### About this exercise
Once the line with "The image size is (1568, 653)." is reached, output it and every line after it, exactly, through the end of the records below. Pictures are skipped.

Dataset entries:
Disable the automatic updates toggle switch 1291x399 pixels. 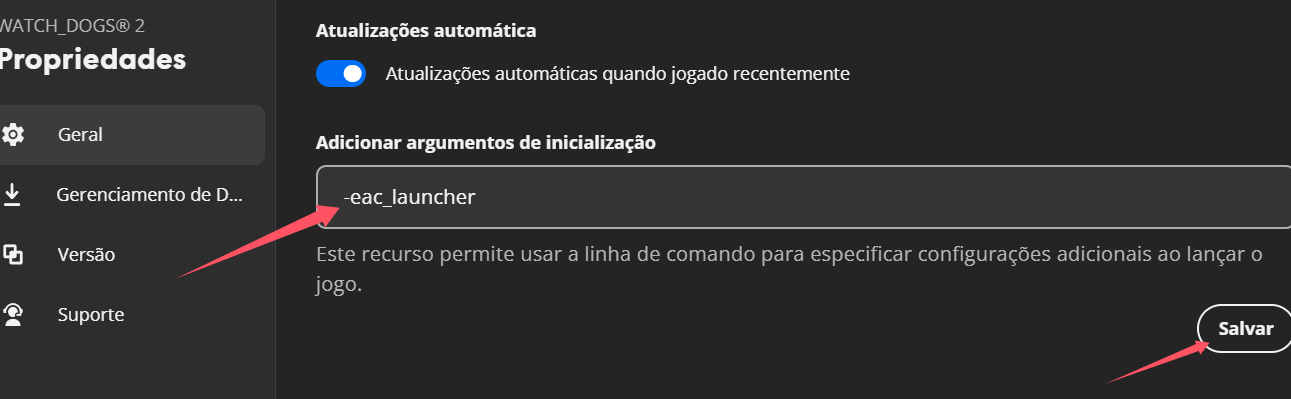pos(341,73)
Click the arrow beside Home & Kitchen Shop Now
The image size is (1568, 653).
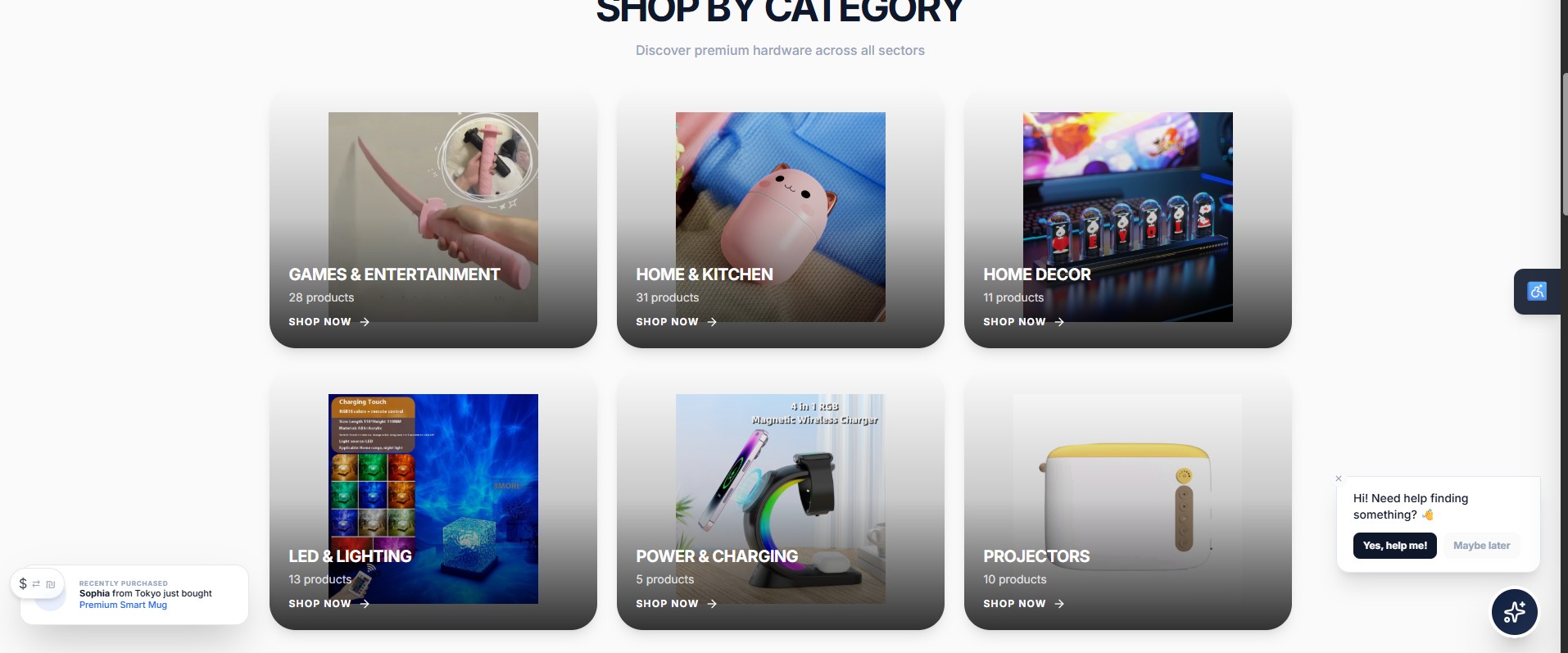click(x=712, y=322)
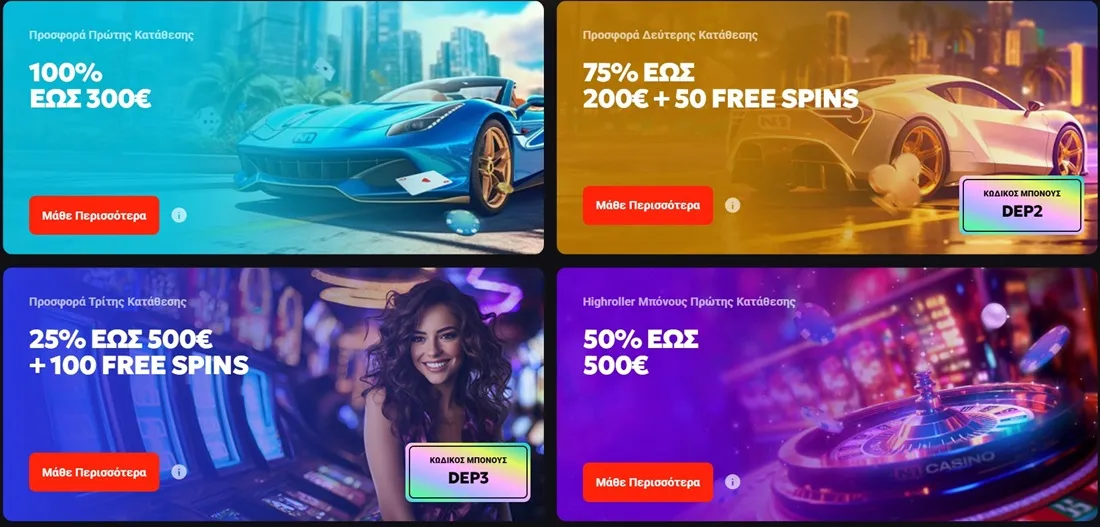Screen dimensions: 1100x527
Task: Open info icon on Highroller bonus card
Action: [732, 481]
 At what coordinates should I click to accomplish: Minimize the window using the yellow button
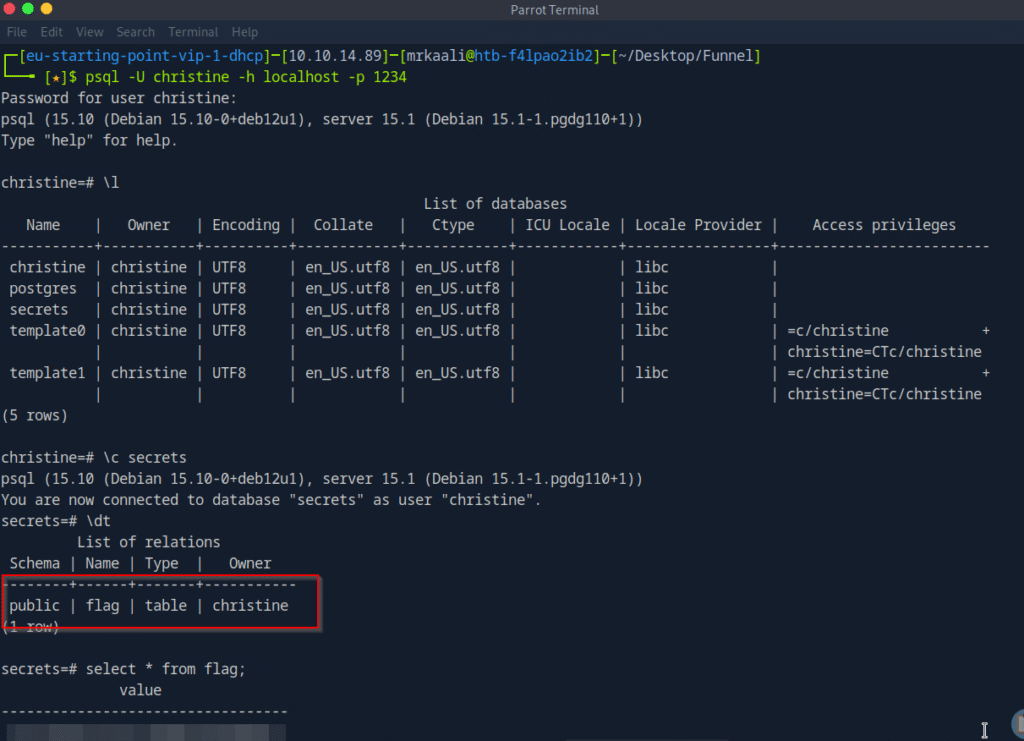tap(28, 9)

### Task response
The image size is (1568, 653).
click(x=712, y=322)
Screen dimensions: 1100x527
Task: Open info icon on Highroller bonus card
Action: [732, 481]
 At what coordinates should I click to accomplish: Minimize the window using the yellow button
tap(28, 9)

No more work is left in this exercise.